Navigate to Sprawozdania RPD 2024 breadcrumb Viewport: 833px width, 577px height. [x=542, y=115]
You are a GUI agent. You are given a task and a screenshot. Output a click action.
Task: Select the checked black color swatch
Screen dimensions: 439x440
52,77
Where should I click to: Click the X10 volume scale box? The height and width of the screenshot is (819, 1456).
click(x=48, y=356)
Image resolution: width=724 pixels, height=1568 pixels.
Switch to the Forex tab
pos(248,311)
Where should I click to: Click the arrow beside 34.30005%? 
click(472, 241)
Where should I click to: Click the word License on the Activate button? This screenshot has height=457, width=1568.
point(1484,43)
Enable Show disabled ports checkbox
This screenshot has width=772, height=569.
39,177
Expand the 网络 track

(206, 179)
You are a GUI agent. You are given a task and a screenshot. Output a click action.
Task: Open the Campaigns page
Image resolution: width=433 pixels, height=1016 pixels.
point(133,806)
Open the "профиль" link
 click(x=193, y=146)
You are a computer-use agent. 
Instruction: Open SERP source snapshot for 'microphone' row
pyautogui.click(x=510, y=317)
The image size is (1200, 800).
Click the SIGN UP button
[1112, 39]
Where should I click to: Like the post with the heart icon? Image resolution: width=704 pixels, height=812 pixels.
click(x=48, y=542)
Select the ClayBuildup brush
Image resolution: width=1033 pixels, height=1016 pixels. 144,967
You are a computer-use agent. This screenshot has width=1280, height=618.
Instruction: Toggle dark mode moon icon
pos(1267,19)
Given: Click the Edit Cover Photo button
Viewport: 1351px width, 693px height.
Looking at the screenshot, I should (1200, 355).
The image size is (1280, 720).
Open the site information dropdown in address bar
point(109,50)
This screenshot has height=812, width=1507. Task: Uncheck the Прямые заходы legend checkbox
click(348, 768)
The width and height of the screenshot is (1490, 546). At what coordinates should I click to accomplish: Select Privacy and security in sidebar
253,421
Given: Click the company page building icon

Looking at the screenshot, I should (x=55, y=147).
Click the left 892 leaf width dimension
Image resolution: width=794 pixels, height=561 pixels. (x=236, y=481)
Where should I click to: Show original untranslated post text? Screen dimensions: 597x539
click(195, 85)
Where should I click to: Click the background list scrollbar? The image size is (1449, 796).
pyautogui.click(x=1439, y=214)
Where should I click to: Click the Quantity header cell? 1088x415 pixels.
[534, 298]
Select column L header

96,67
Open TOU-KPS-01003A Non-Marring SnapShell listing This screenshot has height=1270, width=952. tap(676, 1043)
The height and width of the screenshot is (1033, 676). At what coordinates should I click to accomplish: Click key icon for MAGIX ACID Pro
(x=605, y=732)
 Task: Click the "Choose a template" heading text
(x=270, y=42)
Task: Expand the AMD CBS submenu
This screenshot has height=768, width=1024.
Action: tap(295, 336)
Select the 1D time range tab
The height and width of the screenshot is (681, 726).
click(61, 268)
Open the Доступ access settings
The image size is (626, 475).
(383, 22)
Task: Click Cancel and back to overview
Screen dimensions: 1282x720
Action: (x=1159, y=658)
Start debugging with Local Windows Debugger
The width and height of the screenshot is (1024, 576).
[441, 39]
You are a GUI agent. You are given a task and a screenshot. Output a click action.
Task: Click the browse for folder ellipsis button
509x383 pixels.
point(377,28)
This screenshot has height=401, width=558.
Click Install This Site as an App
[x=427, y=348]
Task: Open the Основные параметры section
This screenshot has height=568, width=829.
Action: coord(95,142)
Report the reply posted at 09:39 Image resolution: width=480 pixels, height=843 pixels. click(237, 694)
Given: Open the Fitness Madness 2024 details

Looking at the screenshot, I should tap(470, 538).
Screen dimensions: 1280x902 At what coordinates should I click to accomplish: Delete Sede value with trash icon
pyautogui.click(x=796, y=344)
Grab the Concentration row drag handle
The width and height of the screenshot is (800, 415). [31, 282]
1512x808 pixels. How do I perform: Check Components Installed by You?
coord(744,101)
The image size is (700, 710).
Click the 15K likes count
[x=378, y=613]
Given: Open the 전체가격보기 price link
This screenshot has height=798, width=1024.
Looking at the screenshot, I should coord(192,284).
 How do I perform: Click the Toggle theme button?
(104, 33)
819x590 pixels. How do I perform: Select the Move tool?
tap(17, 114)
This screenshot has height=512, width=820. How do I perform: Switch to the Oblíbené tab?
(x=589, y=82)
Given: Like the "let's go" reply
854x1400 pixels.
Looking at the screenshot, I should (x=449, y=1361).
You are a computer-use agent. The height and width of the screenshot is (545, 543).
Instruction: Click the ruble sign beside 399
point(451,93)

────────────────

* _Task to carry out_: Transcribe only what runs from the line with "How do I perform: Click" to the last line above, keeping every line exactly as written.

* _Response area_:
 How do I perform: Click the Toggle theme button?
(104, 33)
819x590 pixels. How do I perform: Select the Move tool?
tap(17, 114)
This screenshot has height=512, width=820. How do I perform: Switch to the Oblíbené tab?
(x=589, y=82)
Given: Like the "let's go" reply
854x1400 pixels.
Looking at the screenshot, I should (x=449, y=1361).
You are a computer-use agent. The height and width of the screenshot is (545, 543).
Instruction: Click the ruble sign beside 399
point(451,93)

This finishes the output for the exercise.